→ **Document extract**:
• • •

Jan. 20, 2026
Story by Ryan Gauthier, rjgauthier@health.missouri.edu
Hope Schust didn’t expect to lead a robotics project when they joined an occupational therapy lab at the University of Missouri. As is often the case in OT, however, necessity is the mother of invention.
After graduating from Mizzou with a bachelor’s degree in health science with an emphasis in health and wellness, Schust was focused on applying to occupational therapy programs. When Bill Janes, an assistant professor with the Department of Occupational Therapy, invited them to explore a range of ongoing projects as a volunteer research assistant, one option stood out: creating a robotic arm designed to assist people with disabilities in everyday tasks.
“I was super intimidated,” Schust said. “I didn’t do anything with robotics before. The assistive technology I was aware of was more simple, like bottle openers or something that helps you zip a jacket. So when Dr. Janes said robotics, I had to take a second.”
That moment of hesitation was short-lived, eventually giving way to plenty of hands-on innovation. Working alongside senior computer science student Braeden Songer, Schust dove into open-source robotics and learned how the device could come together to create meaningful outcomes.
The robotic arm, based on open-source templates from Hugging Face, is part of a broader push to make assistive technology more accessible and affordable. Most of the components were 3-D printed in the lab, with only the motors and wiring shipped in.
“Hugging Face wanted to create an open-source robotic arm that’s more affordable than other products,” Schust said. “That’s where the names S0-100 and S0-101 come from — roughly referencing the $100 starting point.”
The SO-101 includes upgrades and a more powerful computer to support machine learning. Once assembled, the arm was connected to a computer via USB and configured to recognize its own joints and movements. Schust and Songer then calibrated the arm to mirror the movements of a separate “leader” arm, a process known as teleoperation.
“When the leader goes up, the follower arm should follow in the exact same way,” Schust said. “Once the computer knows what it’s working with and is moving in the right places, that’s when we can start testing out its abilities.”
The team is now working to explore AI algorithms that could allow the arm to perform tasks without manual control, such as picking up a pencil or responding to voice commands. A mounted camera might be able to give the arm visual perception, allowing it to view objects and interact with its environment through autonomous programming.
“We’re trying to decide now what’s going to work best for our project,” Schust said. “There’s a whole bunch of different machine learning and AI programs out there.”

• • •

→ **Data section**:
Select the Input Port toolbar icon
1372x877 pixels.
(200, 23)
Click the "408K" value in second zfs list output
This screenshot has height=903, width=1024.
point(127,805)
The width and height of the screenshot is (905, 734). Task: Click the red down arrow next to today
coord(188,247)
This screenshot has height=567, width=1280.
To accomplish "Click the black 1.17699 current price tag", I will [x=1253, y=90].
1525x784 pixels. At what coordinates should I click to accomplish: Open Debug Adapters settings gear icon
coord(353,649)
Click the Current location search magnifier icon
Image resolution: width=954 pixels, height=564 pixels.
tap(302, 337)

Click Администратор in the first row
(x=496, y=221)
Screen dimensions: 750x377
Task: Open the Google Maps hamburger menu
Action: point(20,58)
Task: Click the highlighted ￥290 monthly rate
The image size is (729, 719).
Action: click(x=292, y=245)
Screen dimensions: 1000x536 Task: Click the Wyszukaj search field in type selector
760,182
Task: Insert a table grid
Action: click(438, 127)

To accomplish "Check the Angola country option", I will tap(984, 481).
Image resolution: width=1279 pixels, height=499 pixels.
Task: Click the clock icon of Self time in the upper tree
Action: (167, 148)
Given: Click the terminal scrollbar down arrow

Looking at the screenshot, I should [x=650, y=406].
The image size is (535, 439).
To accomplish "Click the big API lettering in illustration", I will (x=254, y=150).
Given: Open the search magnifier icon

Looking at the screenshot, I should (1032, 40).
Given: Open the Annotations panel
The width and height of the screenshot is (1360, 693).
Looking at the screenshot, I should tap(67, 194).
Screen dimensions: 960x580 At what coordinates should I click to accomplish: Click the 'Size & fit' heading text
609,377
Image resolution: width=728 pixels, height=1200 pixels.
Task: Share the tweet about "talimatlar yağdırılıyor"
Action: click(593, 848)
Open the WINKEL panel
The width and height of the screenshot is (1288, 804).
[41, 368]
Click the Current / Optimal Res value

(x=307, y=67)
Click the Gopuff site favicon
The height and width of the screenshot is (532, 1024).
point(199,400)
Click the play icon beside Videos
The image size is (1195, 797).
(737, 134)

• • •

→ **Tasks to carry out**:
a) Check the article above about the occupational therapy robotic arm project against these statements: (i) Most of the arm's components were 3-D printed in the lab. (ii) Schust had worked with robotics before joining the project. (iii) The arm was connected to a computer by Bluetooth. For each one, answer yes or no and quote the words from the article that settle it.
b) Resume the article about the occupational therapy robotic arm project, starting right after its final sentence.

→ **Answers for the tasks**:
a)
(i) Yes: "Most of the components were 3-D printed in the lab, with only the motors and wiring shipped in."
(ii) No: "I didn’t do anything with robotics before."
(iii) No: "the arm was connected to a computer via USB"

b)
Janes’ Assistive Technology Adaptation and Training (AT-AT) lab uses primarily open-source maker technologies like 3D printing, microcontrollers and toys to create customized assistive technologies. While rehab professionals and designers naturally are enamored with the potential of new assistive technologies, Janes said his lab tries to focus mainly on the needs of end users.
“We are surveying assistive technology providers across the country and meeting people with complex motor difficulties,” Janes said. “We are talking with people who use existing robotic arms to figure out where they fall short. It’s not enough to figure out what the robot can do. We want to know if it can do what people need it to do.”
From assisting people who have cerebral palsy or multiple sclerosis to supporting seniors with limited mobility, Schust said the robotic arm could be mounted on a wheelchair, placed on a desk or even installed in a car. The surveys the team has conducted also turned up numerous suggestions for the device.
“One idea was brushing teeth,” Schust said. “Another was holding a phone and moving it closer or farther away. It’s all maybes and hypotheses about what it can do right now, but they’re exciting possibilities.”
Janes and Schust said the project would not have been possible without the assistance of the MO Better Foundation, which provided funding. While the jury is still out on the broader impact of the SO-101 for occupational therapy, Janes sees it as “the first step toward an affordable option to help people complete some simple daily tasks and live more independently.”
Schust agrees, viewing the project as far more than a technical challenge. It’s a chance to rethink what’s possible in occupational therapy and to bring new tools into the field — even projects that might seem intimidating on the surface.
“Especially with OT, there are a lot of advanced devices and situations that can feel overwhelming,” they said. “I’m learning not just to be comfortable doing the things I know, but to step outside and try something more advanced and maybe find out that I’m good at it.”